The IndieWeb movement is a community-driven push to center the web around people, rather than corporate entities. This is something that the web has been missing for over a decade. I’d reckon it started with Web 2.0, when individuals migrated from personal websites to walled gardens. It’s not their fault – social networking sites and user content driven sites like YouTube make it much easier to skip all the configuration and customization and go straight to uploading your content and making your presence known to those you care about.
IndieWeb is trying to take the web back to its roots, which is admirable. From my initial foray into this movement, my impression is that the main ways this is happening is using tools that I most associate with the semantic web. The initial steps involved in converting your personal website to be compatible with the IndieWeb standards is to add some class names and some other properties to existing HTML tags in your website.

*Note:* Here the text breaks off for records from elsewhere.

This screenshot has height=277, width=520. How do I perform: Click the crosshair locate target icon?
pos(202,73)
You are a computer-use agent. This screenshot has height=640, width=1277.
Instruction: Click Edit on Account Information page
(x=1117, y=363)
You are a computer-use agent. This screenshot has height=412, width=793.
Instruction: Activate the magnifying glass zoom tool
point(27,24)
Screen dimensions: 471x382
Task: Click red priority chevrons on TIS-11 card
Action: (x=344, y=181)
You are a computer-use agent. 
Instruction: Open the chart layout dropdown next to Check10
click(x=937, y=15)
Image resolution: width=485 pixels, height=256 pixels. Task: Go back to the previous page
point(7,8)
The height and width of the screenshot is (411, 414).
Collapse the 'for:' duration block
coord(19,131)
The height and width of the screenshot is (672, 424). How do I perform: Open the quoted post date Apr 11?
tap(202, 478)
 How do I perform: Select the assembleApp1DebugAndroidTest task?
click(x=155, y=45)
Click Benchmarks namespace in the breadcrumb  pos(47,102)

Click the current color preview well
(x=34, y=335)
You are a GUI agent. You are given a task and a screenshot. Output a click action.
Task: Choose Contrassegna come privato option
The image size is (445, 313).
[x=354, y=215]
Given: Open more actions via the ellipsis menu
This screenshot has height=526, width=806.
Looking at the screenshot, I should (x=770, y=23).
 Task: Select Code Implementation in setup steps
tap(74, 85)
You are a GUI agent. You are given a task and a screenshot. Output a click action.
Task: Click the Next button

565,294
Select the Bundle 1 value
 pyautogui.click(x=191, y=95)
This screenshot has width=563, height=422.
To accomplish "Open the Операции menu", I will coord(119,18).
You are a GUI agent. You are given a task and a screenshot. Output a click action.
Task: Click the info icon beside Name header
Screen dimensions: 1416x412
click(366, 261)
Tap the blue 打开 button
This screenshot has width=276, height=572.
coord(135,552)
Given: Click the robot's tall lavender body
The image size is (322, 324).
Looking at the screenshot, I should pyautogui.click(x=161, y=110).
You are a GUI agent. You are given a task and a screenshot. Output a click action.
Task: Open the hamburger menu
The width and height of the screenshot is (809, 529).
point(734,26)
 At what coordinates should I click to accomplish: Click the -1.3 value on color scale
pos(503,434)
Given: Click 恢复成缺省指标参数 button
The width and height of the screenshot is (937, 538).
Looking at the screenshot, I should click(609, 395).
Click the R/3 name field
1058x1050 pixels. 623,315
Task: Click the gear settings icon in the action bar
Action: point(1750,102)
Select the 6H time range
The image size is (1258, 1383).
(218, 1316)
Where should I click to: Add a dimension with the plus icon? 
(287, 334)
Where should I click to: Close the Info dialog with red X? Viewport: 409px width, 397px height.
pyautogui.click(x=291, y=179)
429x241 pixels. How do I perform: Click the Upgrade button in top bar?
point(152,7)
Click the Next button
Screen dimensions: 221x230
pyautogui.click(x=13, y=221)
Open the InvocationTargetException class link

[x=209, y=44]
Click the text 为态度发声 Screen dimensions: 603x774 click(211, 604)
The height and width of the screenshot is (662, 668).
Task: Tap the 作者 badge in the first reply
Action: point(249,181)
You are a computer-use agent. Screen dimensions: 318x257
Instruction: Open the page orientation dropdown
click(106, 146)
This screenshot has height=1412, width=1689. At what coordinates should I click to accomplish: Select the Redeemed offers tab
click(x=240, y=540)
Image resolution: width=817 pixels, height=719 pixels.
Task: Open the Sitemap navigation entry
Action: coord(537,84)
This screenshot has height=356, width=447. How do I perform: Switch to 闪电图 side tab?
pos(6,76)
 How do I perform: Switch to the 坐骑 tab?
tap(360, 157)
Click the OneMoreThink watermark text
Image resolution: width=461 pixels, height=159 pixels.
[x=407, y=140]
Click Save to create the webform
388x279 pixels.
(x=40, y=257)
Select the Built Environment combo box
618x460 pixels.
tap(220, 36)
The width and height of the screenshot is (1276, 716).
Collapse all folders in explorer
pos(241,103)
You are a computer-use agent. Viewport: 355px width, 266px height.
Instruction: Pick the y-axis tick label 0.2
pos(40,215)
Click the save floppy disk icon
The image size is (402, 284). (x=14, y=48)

I have already been following the idea of POSSE: Publish (on your) Own Site, Syndicate Elsewhere, so the IndieWeb isn’t that big of a shift for my blog writing workflow. I write it here and then manually syndicate to Medium, which gives me the option to cross-post to Twitter. I’ve also set up my micro.blog to subscribe to my blog’s RSS feed.
One difficulty I faced is the assumption that your landing page is supposed to have links to your presence on other places on the web. I don’t know if that’s going to apply to anyone, especially if having invisible tags is an anti-pattern in the IndieWeb world.
Nonetheless, it’s fun to tinker with my website and get it to conform to the IndieWeb standards. I’m going to spend a little more time on it and dive a little deeper into how I can help with this movement.